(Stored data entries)
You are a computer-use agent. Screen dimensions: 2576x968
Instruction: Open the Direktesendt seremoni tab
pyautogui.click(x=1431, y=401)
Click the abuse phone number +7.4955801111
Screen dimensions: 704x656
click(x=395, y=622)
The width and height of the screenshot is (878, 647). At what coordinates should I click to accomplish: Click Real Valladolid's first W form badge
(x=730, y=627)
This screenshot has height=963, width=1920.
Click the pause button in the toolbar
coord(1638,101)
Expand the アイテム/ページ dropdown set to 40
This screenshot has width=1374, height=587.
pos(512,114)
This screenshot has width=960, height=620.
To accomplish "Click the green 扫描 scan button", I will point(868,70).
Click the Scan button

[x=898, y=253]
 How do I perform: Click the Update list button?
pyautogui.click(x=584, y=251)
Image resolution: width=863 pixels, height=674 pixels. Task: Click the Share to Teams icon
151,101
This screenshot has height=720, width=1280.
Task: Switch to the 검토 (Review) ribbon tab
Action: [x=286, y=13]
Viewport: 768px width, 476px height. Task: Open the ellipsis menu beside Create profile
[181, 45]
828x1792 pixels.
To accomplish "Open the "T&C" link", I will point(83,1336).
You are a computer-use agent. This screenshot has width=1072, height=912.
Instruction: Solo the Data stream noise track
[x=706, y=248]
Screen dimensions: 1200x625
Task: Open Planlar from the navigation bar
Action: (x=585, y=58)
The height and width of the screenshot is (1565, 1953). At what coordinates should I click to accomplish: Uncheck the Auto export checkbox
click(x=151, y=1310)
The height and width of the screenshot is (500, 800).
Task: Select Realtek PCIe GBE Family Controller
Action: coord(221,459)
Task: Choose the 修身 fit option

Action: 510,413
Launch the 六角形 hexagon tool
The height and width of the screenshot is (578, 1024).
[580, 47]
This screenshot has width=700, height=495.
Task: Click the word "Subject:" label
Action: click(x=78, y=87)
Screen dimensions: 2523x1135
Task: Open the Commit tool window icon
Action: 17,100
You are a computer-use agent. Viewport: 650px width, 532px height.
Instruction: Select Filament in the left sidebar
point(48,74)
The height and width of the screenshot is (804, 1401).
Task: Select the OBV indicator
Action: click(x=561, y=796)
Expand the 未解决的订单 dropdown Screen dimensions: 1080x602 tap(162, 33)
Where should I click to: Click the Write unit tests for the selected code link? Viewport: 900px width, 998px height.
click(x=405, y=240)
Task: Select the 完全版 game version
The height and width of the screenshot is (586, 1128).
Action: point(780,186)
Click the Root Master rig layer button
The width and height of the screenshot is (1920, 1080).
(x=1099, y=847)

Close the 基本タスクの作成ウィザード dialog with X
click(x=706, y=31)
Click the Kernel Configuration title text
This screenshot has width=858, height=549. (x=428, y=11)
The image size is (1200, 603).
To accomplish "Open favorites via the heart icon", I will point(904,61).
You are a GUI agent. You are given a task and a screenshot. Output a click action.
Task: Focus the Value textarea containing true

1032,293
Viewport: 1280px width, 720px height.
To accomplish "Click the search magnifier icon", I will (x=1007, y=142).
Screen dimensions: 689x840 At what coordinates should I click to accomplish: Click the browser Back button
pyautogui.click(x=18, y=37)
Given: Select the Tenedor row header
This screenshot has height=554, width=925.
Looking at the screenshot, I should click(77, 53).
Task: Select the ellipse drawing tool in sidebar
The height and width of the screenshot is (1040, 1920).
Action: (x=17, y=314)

GIVEN EXERCISE =>
Collect every line of the data above that contains the string "sidebar", copying each one in full.

REPLY =>
Instruction: Select Filament in the left sidebar
Task: Select the ellipse drawing tool in sidebar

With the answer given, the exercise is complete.